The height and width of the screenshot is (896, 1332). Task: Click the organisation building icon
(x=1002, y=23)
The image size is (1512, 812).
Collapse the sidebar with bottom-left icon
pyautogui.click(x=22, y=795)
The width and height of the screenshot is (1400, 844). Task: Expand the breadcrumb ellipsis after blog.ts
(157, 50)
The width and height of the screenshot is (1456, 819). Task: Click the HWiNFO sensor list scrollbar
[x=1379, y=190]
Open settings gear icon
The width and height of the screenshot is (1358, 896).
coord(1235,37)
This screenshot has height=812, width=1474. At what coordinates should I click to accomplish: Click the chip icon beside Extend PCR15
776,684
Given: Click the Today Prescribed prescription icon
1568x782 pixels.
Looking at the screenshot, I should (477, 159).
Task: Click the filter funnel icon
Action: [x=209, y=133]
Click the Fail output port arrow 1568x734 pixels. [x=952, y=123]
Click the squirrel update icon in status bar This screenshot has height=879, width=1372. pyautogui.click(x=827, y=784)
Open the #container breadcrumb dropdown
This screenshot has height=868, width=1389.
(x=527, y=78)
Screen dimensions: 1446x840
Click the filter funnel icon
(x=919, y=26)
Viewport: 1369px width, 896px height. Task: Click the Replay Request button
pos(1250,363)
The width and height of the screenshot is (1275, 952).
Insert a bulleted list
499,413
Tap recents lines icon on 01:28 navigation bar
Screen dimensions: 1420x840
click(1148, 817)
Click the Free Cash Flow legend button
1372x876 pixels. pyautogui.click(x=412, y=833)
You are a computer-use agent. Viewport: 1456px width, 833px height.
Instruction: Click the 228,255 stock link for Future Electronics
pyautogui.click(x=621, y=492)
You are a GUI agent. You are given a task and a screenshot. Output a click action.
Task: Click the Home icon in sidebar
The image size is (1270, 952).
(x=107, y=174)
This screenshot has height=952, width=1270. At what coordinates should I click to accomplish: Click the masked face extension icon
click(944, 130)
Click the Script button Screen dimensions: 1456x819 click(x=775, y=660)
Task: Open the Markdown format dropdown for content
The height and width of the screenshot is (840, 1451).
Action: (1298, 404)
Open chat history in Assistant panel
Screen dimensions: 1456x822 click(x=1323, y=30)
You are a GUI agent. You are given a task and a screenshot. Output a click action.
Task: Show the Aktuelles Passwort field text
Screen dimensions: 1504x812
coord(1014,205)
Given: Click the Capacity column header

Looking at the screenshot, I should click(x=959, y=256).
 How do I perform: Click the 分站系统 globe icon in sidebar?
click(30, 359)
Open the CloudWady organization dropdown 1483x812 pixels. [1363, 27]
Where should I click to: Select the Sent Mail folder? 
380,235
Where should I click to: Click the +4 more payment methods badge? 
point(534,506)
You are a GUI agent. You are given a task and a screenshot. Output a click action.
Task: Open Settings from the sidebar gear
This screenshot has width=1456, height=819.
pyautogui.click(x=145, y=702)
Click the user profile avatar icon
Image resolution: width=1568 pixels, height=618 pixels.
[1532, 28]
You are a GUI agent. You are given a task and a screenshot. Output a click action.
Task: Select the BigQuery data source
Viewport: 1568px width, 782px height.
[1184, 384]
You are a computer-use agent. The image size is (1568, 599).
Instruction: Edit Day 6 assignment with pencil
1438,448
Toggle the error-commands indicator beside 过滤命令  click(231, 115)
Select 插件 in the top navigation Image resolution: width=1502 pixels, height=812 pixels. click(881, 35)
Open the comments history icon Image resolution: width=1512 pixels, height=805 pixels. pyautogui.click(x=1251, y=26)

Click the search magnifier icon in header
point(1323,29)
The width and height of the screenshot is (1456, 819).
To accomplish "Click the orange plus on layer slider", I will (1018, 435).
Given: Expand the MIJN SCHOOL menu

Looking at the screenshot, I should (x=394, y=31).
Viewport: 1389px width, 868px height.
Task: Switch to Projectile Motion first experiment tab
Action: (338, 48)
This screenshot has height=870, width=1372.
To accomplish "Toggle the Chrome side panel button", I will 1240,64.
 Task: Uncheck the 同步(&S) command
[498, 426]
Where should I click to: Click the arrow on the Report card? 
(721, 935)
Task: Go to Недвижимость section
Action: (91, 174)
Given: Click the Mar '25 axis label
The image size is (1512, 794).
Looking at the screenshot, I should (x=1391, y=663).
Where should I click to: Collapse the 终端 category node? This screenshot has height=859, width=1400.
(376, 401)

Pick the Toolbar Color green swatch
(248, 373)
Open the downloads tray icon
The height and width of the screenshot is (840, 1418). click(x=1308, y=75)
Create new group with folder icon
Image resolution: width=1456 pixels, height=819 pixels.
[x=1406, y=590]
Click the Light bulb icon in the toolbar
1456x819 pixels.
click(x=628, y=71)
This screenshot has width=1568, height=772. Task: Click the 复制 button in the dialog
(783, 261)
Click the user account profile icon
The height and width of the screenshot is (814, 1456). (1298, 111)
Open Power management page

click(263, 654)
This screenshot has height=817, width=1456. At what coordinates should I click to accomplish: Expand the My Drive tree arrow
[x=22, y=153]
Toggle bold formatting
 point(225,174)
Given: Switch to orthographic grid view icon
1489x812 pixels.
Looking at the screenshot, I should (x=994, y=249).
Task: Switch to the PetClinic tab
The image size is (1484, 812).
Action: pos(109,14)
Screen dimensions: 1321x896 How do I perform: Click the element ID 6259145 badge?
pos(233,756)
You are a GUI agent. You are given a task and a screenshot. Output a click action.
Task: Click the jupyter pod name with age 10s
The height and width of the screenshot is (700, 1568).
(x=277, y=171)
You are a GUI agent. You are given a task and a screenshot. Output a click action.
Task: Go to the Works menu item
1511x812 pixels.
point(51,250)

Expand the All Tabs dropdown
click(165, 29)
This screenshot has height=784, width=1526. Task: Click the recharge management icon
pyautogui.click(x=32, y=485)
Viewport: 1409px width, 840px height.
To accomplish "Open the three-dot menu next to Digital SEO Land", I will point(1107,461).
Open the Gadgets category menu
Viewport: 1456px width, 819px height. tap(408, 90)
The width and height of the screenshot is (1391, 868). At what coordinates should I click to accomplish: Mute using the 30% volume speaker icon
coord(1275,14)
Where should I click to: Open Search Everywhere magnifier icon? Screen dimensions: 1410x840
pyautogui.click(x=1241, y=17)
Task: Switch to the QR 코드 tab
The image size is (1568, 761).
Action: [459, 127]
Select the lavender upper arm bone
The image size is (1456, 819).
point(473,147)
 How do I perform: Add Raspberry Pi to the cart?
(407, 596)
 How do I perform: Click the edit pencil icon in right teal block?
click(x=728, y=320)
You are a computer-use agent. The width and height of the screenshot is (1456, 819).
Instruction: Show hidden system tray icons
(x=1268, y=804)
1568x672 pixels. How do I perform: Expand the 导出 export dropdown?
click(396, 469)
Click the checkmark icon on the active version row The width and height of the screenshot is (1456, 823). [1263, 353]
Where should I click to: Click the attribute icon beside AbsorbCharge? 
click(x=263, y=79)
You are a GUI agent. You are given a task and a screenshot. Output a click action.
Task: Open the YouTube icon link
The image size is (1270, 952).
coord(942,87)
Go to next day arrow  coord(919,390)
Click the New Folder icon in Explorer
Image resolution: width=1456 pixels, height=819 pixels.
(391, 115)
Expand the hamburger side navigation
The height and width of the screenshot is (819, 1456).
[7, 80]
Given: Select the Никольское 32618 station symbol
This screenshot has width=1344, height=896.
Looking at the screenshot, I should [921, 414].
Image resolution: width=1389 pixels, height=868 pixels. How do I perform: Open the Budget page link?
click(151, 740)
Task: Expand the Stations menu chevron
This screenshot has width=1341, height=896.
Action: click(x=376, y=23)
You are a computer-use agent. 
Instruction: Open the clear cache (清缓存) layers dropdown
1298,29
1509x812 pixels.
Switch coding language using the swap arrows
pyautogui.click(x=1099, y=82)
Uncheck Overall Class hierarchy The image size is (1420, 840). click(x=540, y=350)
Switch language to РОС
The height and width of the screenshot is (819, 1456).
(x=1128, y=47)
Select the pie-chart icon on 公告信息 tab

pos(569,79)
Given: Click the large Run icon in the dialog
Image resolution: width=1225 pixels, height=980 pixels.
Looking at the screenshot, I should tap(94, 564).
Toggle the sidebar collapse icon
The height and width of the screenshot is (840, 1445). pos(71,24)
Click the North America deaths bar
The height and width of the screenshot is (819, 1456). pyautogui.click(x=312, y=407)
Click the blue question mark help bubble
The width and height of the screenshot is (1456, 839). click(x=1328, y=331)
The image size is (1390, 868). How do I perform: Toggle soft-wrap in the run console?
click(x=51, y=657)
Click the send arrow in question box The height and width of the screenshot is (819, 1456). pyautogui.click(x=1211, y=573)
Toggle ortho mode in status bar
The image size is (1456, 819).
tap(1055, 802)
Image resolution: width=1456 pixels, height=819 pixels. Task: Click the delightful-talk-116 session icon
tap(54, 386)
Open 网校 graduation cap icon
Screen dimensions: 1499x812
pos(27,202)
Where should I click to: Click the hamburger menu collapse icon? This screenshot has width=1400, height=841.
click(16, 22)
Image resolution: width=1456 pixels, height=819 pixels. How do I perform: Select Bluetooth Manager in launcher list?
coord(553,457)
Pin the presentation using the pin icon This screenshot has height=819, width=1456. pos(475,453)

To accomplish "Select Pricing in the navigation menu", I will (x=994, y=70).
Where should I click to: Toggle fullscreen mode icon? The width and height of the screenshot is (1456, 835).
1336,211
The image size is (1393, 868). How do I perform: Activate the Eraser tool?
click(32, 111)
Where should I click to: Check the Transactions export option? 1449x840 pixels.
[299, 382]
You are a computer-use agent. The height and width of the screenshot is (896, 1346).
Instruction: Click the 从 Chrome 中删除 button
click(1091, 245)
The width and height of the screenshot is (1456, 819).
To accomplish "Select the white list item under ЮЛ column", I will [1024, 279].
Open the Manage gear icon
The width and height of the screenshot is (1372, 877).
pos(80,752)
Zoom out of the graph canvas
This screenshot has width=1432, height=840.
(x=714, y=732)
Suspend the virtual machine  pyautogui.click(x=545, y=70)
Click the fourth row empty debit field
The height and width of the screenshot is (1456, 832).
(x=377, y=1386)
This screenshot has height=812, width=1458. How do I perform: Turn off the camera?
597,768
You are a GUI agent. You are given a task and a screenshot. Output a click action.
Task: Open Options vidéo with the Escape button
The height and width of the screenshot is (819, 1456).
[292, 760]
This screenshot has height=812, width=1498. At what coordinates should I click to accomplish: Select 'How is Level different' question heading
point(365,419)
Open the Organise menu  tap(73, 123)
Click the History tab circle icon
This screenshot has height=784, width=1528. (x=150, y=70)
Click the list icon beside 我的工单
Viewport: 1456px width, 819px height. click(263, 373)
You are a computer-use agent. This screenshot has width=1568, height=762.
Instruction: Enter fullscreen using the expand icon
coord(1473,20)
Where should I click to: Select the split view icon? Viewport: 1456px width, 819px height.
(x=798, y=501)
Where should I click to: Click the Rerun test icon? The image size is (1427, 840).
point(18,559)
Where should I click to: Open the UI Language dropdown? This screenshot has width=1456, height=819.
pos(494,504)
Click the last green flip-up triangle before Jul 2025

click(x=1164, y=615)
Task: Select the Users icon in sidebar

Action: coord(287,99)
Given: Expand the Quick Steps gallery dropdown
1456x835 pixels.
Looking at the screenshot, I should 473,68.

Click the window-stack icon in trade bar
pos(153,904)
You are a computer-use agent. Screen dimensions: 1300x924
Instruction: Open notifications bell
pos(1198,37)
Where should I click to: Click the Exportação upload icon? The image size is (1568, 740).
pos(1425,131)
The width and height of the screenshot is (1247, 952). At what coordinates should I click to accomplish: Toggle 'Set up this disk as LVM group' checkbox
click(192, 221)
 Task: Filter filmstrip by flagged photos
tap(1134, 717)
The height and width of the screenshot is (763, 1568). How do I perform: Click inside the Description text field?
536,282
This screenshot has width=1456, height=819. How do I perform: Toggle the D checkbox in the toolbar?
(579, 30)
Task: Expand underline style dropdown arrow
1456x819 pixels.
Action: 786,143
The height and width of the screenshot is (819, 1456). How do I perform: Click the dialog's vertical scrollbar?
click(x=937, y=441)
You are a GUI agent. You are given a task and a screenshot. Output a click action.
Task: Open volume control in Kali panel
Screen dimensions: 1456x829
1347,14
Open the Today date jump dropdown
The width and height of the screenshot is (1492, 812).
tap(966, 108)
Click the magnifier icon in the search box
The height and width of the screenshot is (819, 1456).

::::::::::

Instructions for the task: Reproduce verbatim only the segment of the listing bounded by the line containing "1568x782 pixels." and the line containing "You are a computer-use agent. Viewport: 1456px", with both boundary lines included.

Task solution:
1568x782 pixels.
Looking at the screenshot, I should (477, 159).
Task: Click the filter funnel icon
Action: [x=209, y=133]
Click the Fail output port arrow 1568x734 pixels. [x=952, y=123]
Click the squirrel update icon in status bar This screenshot has height=879, width=1372. pyautogui.click(x=827, y=784)
Open the #container breadcrumb dropdown
This screenshot has height=868, width=1389.
(x=527, y=78)
Screen dimensions: 1446x840
Click the filter funnel icon
(x=919, y=26)
Viewport: 1369px width, 896px height. Task: Click the Replay Request button
pos(1250,363)
The width and height of the screenshot is (1275, 952).
Insert a bulleted list
499,413
Tap recents lines icon on 01:28 navigation bar
Screen dimensions: 1420x840
click(1148, 817)
Click the Free Cash Flow legend button
1372x876 pixels. pyautogui.click(x=412, y=833)
You are a computer-use agent. Viewport: 1456px width, 833px height.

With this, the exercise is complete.